Credit: Alex Castro/The Verge

DeepMind has created an AI system named AlphaCode that it says "writes computer programs at a competitive level." The Alphabet subsidiary tested its system against coding challenges used in human competitions and found that its program achieved an "estimated rank" placing it within the top 54 percent of human coders. The result is a significant step forward for autonomous coding, says DeepMind, though AlphaCode's skills are not necessarily representative of the sort of programming tasks faced by the average coder.

Oriol Vinyals, principal research scientist at DeepMind, told The Verge over email that the research was still in the early stages but that the results brought the company closer to creating a flexible problem-solving AI — a program that can autonomously tackle coding challenges that are currently the domain of humans only. "In the longer-term, we're excited by [AlphaCode's] potential for helping programmers and non-programmers write code, improving productivity or creating new ways of making software," said Vinyals.

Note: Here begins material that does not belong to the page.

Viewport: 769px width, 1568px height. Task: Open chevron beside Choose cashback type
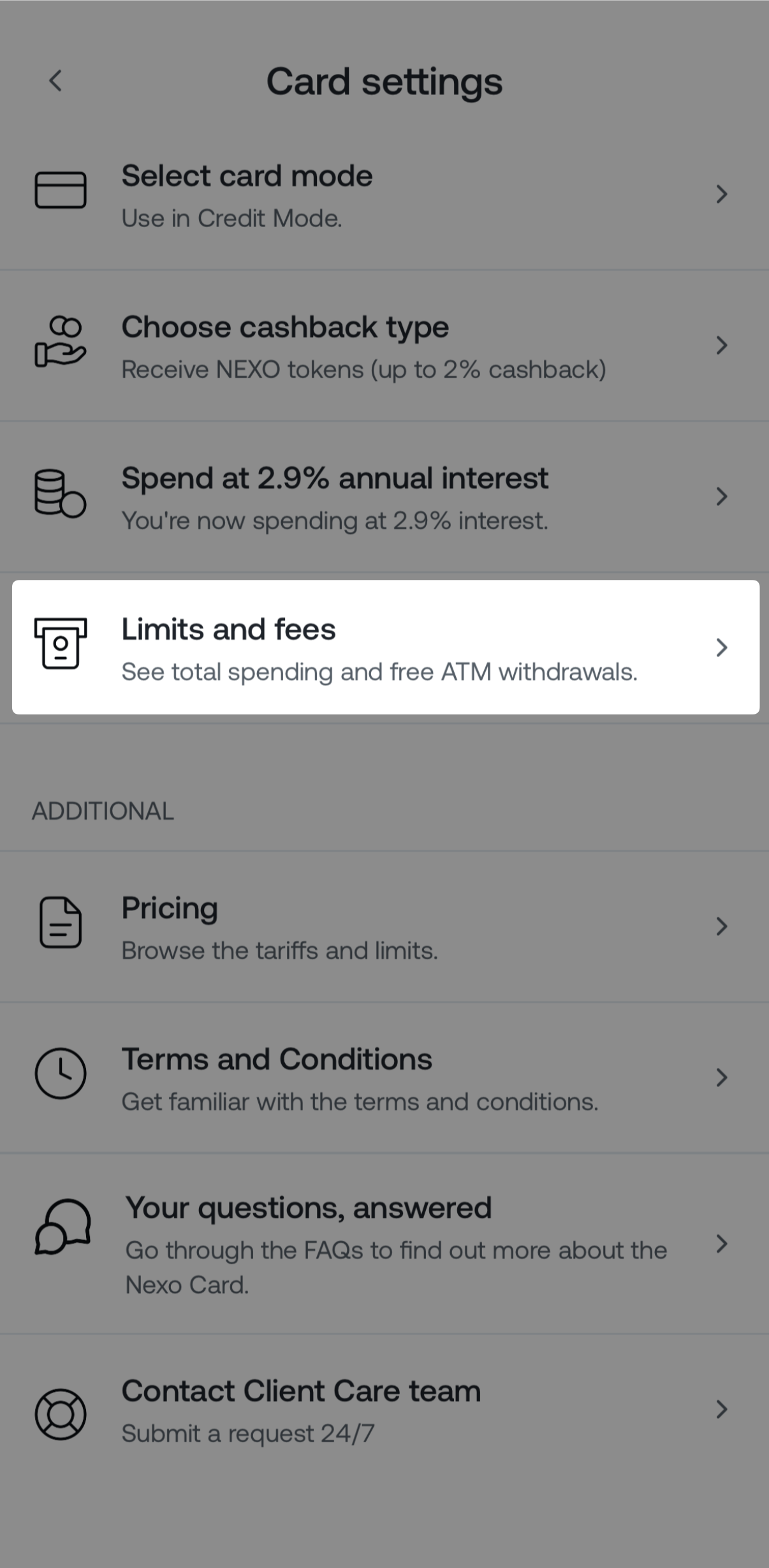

AlphaCode could be used to create coding assistants, and one day write its own software

AlphaCode was tested against challenges curated by Codeforces, a competitive coding platform that shares weekly problems and issues rankings for coders similar to the Elo rating system used in chess. These challenges are different from the sort of tasks a coder might face while making, say, a commercial app. They're more self-contained and require a wider knowledge of both algorithms and theoretical concepts in computer science. Think of them as very specialized puzzles that combine logic, maths, and coding expertise.